§ TASK DIRECTIONS: Only lines with the string "point" are wanted. Pull them out of the data.

§ Items listed in a dataset:
· · · · ·
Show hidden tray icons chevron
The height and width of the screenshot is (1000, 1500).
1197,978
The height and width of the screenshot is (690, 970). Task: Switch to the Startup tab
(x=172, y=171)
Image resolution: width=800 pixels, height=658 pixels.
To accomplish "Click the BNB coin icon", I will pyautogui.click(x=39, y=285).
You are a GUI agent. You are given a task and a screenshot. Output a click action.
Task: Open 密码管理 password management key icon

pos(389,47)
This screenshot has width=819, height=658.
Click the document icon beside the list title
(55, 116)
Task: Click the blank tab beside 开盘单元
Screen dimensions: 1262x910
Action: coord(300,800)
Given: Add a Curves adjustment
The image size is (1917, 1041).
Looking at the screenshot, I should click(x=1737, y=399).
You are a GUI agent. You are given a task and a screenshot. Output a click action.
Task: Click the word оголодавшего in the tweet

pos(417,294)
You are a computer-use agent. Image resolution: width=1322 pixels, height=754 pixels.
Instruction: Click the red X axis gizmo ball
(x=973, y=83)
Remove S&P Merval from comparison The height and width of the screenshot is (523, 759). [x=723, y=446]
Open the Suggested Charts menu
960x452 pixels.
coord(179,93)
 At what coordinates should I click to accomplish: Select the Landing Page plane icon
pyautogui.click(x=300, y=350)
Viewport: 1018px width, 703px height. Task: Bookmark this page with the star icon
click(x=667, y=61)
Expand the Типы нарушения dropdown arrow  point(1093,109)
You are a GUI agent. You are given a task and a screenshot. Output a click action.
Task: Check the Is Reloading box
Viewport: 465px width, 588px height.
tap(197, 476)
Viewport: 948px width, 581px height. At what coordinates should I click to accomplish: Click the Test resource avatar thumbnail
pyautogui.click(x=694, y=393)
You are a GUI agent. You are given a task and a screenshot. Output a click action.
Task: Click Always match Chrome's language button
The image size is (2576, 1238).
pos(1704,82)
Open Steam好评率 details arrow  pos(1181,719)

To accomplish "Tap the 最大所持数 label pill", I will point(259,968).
· · · · ·
§ OUTPUT OF THE TASK:
Expand the Типы нарушения dropdown arrow  point(1093,109)
To accomplish "Tap the 最大所持数 label pill", I will point(259,968).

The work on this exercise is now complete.